> [SOURCE EXTRACT]

>>>>

The stringiest criterion of the model quality is the RMSD of the ligand (or the second molecule of a dimer) after the best superimposition of the receptor structure (Ligand). Here, the deviations from the crystallographic structure are of the largest magnitude (ranging from 2 to 11 Å). Nevertheless, in all cases the native docking interface was at least partially recovered during modeling. Small structural inaccuracies of the internal conformations of the ligands are the main sources of the RMSD errors (see Figs. 2, 3, 4 and 5). Good examples of such a situation provide the models of ROP homodimers (see Fig. 5).

Finally, the proposed procedure for the selection of the best models needs a comment. The all-atom refinement certainly leads on average to a better selection than that based on ranking according to the CABS energy or/and based on the clusters’ size after the CABS simulations (data for the CABS-only modeling not given). The proposed model selection procedure almost always (the case of 1VWA is an exception) leads to reasonable quality models. At the same time (as demonstrated in Table 2) better models could always be found in the simulation trajectories. Thus, there is quite a lot of room for an improvement of the proposed modeling method just by a design of more dependable model scoring and selection procedures. It is evident (Table 2) that the AMBER energy after minimization is not always the lowest for the best structures. Other force fields and more elaborated all-atom refinement protocols need to be investigated. Model selection is always an important component of all approaches to reduced-space modeling of proteins. It has been given significant attention during the CASP experiments [10], and it has been concluded that a fully satisfying solution to the problem remains to be found. The most promising possibilities for an improvement of this aspect of proteins and macromolecular assembly modeling include: analysis of a larger number of clusters, modification of the clustering criteria (not only RMSD but also the overlap ratio of the side chain contact maps, etc.) and more extensive all-atom optimization protocols (Molecular Dynamics relaxations after the minimization procedures). All these possibilities are now being carefully investigated. The problem of the protein folding “end-game” (model refinement, scoring and selection) is being intensively pursued in leading laboratories [19], with a promise of success in the near future. Hopefully, the multiscale approach proposed here will contribute to the solution of this problem.

<<<<

> [DATA SECTION]
>>>>

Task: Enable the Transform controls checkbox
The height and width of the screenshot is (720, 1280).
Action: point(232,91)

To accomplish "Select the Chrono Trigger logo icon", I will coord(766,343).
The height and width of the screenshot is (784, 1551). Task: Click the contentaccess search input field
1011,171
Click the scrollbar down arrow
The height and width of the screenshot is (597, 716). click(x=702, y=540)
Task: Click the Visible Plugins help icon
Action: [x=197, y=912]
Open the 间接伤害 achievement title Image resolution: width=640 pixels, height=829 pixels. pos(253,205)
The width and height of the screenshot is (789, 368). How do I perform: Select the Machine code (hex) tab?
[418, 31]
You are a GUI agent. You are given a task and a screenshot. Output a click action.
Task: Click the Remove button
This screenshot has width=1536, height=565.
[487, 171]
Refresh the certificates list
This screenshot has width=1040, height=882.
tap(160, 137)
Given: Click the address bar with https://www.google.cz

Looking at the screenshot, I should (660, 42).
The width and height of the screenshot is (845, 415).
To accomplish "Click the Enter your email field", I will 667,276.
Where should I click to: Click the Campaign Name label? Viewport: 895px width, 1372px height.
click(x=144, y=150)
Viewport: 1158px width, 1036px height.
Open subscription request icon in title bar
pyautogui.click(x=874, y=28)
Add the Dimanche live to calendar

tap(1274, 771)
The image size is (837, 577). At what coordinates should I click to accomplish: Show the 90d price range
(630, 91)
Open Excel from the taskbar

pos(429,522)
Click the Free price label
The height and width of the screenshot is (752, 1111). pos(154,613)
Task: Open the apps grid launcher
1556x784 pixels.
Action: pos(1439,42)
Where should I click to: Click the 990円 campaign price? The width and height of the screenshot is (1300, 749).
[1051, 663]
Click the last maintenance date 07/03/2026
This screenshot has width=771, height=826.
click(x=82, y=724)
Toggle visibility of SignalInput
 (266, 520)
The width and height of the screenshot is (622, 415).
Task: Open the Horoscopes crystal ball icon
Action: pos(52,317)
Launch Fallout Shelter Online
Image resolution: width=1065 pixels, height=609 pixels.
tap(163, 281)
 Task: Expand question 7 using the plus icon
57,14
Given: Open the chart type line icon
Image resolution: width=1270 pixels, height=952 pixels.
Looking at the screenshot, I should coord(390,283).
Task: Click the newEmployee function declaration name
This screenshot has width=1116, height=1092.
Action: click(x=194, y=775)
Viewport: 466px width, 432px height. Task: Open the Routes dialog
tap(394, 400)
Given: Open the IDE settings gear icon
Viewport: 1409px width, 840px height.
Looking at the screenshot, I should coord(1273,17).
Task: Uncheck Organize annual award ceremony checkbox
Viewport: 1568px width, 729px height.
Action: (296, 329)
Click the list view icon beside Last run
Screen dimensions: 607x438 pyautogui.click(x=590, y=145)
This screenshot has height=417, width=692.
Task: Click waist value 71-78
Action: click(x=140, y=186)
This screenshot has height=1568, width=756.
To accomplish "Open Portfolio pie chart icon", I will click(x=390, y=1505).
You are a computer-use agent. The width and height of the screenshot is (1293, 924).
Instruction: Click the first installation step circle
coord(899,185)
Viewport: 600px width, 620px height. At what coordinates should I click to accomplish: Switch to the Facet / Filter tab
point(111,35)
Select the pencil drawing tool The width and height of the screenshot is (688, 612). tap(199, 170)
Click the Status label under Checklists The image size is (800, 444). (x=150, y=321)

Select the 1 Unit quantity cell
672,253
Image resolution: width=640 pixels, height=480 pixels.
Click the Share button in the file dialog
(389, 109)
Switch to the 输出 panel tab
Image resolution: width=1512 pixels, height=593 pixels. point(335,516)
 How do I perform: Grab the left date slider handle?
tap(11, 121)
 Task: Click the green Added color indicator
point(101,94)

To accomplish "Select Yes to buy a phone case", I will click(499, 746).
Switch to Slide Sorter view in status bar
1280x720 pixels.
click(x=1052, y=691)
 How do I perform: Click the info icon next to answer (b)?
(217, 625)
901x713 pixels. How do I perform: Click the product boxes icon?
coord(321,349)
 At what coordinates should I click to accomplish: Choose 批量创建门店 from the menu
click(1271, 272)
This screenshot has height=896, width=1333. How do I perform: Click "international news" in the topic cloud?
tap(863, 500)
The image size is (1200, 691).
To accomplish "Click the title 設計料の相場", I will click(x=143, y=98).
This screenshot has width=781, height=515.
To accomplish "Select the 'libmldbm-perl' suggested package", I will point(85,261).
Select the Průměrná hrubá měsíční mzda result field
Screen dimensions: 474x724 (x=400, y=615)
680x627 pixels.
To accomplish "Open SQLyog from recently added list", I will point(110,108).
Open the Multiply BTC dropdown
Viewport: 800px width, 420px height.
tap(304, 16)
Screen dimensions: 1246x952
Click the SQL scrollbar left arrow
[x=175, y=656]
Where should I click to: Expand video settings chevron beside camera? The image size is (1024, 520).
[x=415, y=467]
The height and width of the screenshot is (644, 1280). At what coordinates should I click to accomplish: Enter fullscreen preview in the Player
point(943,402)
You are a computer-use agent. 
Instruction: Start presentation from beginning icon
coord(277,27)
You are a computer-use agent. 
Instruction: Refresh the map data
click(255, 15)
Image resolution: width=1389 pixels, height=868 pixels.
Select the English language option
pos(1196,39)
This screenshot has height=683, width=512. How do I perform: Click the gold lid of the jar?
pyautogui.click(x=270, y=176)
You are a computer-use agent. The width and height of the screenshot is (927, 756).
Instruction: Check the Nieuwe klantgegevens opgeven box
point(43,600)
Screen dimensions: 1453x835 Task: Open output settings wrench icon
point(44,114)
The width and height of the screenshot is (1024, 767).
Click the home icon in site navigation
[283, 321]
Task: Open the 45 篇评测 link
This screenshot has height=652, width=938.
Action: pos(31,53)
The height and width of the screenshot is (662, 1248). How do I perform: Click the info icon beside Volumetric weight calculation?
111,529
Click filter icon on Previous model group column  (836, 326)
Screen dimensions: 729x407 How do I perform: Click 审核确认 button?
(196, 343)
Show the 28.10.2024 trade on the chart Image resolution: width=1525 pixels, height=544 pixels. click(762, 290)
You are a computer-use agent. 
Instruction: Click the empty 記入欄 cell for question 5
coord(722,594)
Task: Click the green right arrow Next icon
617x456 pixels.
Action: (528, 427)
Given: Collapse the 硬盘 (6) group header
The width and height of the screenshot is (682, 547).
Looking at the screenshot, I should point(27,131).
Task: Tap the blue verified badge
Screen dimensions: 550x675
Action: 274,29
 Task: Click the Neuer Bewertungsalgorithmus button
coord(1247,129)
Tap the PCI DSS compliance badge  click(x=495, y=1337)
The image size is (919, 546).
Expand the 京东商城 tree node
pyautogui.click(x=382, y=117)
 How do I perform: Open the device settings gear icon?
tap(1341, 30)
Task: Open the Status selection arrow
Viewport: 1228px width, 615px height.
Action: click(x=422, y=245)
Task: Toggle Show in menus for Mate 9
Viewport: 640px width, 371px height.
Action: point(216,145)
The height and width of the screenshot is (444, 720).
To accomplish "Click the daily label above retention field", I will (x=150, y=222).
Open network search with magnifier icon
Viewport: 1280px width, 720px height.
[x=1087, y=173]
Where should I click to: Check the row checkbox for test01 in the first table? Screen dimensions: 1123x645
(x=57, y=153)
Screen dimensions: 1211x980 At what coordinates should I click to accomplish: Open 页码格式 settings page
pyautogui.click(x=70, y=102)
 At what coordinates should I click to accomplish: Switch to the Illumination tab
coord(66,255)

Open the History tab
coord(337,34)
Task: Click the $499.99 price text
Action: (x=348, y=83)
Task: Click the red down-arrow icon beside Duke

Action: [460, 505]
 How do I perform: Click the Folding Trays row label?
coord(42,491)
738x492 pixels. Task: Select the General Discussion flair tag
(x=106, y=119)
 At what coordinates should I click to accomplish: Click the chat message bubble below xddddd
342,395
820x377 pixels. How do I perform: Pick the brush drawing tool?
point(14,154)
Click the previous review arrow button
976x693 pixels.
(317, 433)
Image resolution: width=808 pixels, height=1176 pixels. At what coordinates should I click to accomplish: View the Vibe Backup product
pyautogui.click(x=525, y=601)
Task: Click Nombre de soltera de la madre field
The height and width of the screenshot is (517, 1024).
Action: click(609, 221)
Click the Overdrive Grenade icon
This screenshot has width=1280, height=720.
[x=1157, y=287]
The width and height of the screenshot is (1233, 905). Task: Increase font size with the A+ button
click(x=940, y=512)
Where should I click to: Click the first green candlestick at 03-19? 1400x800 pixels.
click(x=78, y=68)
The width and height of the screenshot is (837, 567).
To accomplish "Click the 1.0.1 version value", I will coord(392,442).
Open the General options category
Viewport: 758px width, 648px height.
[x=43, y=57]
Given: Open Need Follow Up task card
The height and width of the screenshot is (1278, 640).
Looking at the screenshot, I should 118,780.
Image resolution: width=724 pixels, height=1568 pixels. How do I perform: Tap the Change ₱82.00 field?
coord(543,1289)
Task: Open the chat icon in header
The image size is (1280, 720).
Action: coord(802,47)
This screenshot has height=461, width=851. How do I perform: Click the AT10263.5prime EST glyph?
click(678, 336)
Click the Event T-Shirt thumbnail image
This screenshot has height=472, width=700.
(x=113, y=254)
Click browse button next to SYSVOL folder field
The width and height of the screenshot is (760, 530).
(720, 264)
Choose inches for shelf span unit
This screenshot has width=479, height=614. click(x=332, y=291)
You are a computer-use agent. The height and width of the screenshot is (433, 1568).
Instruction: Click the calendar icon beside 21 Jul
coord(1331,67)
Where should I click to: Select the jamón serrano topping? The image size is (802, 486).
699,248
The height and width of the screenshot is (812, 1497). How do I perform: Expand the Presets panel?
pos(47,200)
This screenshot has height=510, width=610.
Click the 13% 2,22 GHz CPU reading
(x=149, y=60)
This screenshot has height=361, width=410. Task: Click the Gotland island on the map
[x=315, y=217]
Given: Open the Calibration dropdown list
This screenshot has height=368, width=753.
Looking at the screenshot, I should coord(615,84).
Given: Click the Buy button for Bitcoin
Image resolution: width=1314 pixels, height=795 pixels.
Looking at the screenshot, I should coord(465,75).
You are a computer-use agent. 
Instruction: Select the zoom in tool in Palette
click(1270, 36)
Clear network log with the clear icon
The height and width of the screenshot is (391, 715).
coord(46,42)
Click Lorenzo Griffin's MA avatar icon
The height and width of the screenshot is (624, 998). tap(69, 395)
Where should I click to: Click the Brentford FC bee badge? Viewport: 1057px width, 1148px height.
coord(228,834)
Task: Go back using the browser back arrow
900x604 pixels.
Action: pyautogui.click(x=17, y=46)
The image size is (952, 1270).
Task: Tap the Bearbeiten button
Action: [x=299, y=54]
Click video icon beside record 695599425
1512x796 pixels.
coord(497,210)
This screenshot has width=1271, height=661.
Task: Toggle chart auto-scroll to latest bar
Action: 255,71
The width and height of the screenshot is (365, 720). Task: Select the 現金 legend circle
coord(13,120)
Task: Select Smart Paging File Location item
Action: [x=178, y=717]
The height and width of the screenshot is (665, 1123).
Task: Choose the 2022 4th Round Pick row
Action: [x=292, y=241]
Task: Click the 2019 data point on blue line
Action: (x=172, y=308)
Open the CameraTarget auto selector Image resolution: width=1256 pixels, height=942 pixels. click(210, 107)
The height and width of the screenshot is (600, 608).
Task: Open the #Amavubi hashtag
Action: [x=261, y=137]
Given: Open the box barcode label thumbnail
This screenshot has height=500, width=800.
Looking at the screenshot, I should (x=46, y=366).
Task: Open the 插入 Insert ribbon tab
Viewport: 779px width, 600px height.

<<<<

> [USING THE INFORMATION]
1 - Answer these questions using the source extract:
(a) What range of deviations from the crystallographic structure is given for the ligand?
(b) Which case is named as the exception to the proposed model selection procedure leading to reasonable quality models?
(c) What is said about the AMBER energy after minimization for the best structures?
2 - Reproduce the passage of the source extract word for word, starting with "The stringiest criterion" and going on through "homodimers (see Fig. 5).".
3 - Translate this sentence from the source extract into Spanish: "Other force fields and more elaborated all-atom refinement protocols need to be investigated."

> [ANSWERS]
1 -
(a) From 2 to 11 Å.
(b) 1VWA.
(c) It is not always the lowest for the best structures.

2 -
The stringiest criterion of the model quality is the RMSD of the ligand (or the second molecule of a dimer) after the best superimposition of the receptor structure (Ligand). Here, the deviations from the crystallographic structure are of the largest magnitude (ranging from 2 to 11 Å). Nevertheless, in all cases the native docking interface was at least partially recovered during modeling. Small structural inaccuracies of the internal conformations of the ligands are the main sources of the RMSD errors (see Figs. 2, 3, 4 and 5). Good examples of such a situation provide the models of ROP homodimers (see Fig. 5).

3 - Es necesario investigar otros campos de fuerza y protocolos más elaborados de refinamiento con todos los átomos.